The primary contributing factors to acute malnutrition in these regions include poor food consumption in both quantity and quality, inadequate feeding practices, poor health services, prevalence of diseases, and low health-seeking behaviors. Moreover, the current economic situation, coupled with food insecurity, limited access to water, sanitation, and hygiene (WASH) services, and persistent issues like banditry, protracted conflict, population displacement, flooding, and general insecurity, exacerbates malnutrition by restricting access to vulnerable populations.
The specific objective on nutrition activities is to reduce the prevalence of acute malnutrition, improve coverage of and access to malnutrition treatment services. As part of the sustainability plan, IRC would like to assess the nutrition situation, barriers to access to malnutrition treatment and ad hoc coverage of nutrition programs. IRC plans to conduct a SQUEAC survey.
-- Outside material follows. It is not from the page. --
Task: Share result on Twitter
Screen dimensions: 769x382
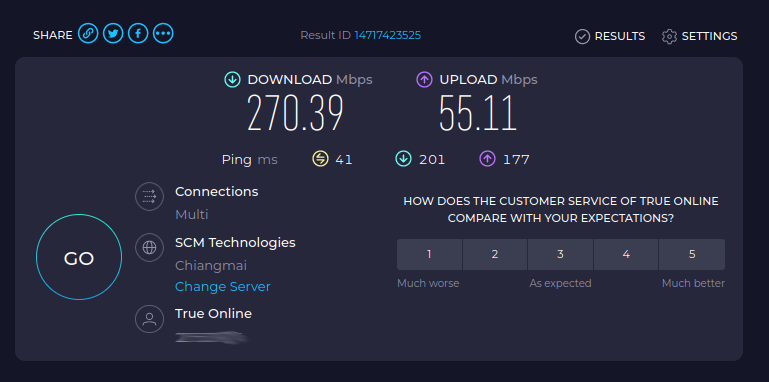Action: [113, 33]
Below are the details of this methodology.
This SQUEAC survey will be carried out by the IRC and partners including UNICEF and state primary health agency, the nutrition clusters through the steering of an International consultant.
QUALIFICATION OF KEY PERSONNEL
The overall purpose of the assessment is to estimate the coverage of the CMAM program; to strengthen the routine program monitoring with the aim to increase the program coverage in future; and finally, to allow the IRC, the SoKaZa states and other implementing partners to practice lessons learned from the survey.